Menurut Gus Nadir, jika pasal yang digugat dan dibatalkan MK itu sangat krusial dalam UU Cipta Kerja, maka ada peluang bagi MK untuk membatalkan UU CK secara keseluruhan. Namun, mengingat UU CK bicara tentang banyak bidang, maka tampaknya tidak akan ada satu pasal pun yang sangat krusial yang dapat membatalkan UU CK. 

“Artinya, narasi silakan gugat ke MK itu hanya terbatas pada pasal yang dianggap bermasalah saja.
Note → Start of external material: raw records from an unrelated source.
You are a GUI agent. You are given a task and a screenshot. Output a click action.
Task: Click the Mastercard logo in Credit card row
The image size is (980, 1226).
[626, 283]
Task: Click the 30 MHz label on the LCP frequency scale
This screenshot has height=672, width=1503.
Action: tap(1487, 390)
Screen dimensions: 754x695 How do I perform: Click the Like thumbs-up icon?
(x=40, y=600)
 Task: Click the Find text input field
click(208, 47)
Ini membutuhkan usaha ekstra untuk menggugat UU CK per bidang dan per pasal. Ini perlu kerja sama semua pihak terkait yang hendak melakukan uji materi ke MK,” ucapnya.

Gus Nadir melanjutkan, tidak semua pasal bisa digugat ke MK, yang bisa hanya yang bertentangan dengan UUD 1945. Menurut dia, terkadang norma hukum dalam Uundang-undang yang bersifat teknis kebijakan tidak bisa digugat karena ketiadaan pasal cantolan di UUD 1945 yang bisa dijadikan argumen.
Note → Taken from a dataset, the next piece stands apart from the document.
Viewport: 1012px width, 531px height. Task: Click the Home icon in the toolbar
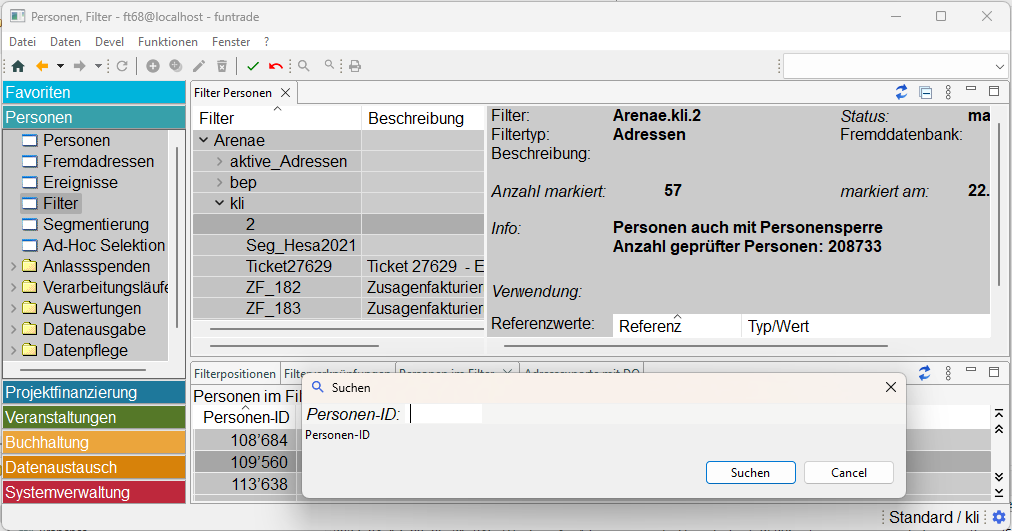[x=17, y=66]
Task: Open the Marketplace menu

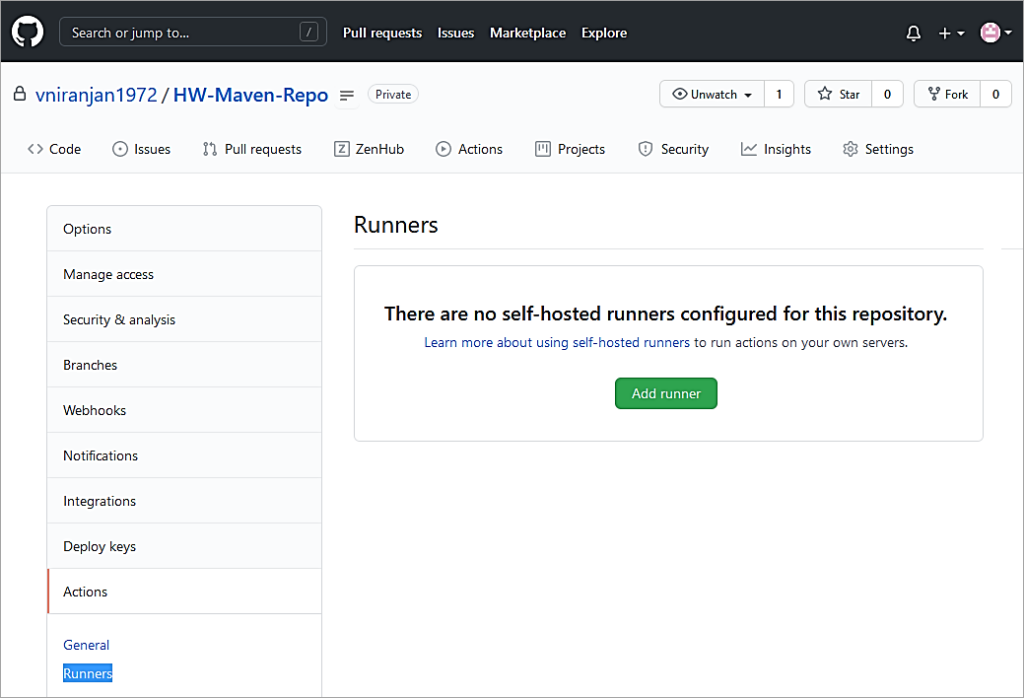Action: coord(527,32)
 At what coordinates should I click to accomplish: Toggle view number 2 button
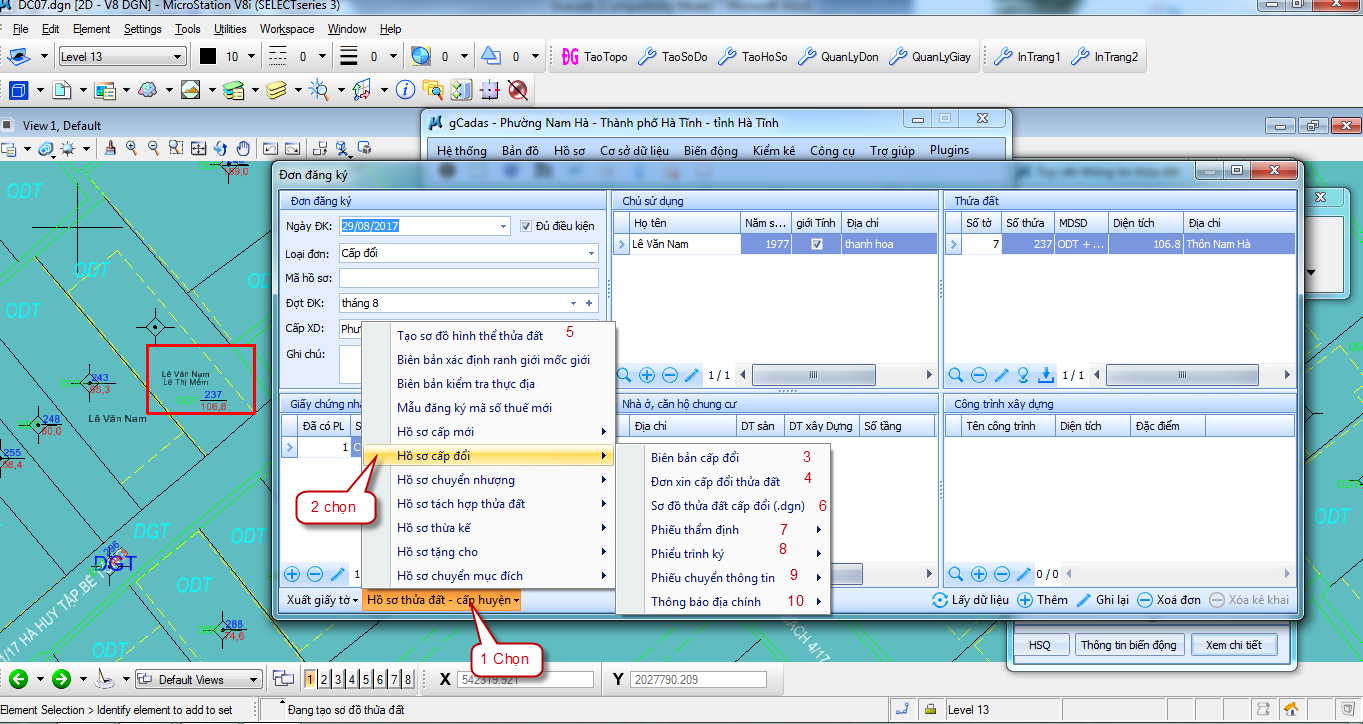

“Misalnya, apakah soal upah buruh di UU CK bisa dicarikan pasal cantolan di UUD 1945 untuk membatalkannya? Kalau soal wewenang pemerintah pusat dan daerah tentu bisa ada cantolannya. Tapi soal kewenangan fatwa halal pada MUI gimana menggugatnya? Bertentangan dengan pasal 29?,” ungkapnya.

Menurut Gus Nadir, tidak mudah membuktikan hal itu. Karena itu, menurut dia, harus hati-hati jika ingin menggugat ke MK dengan memperkuat argumen-argumen yang dapat dijadikan dalil gugatan. “Kesimpulannya, silakan gugat ke MK tapi tidak semua hal bisa digugat dan belum tentu gugatan yang diterima itu bisa membatalkan UU CK secara keseluruhan,” jelas Gus Nadir.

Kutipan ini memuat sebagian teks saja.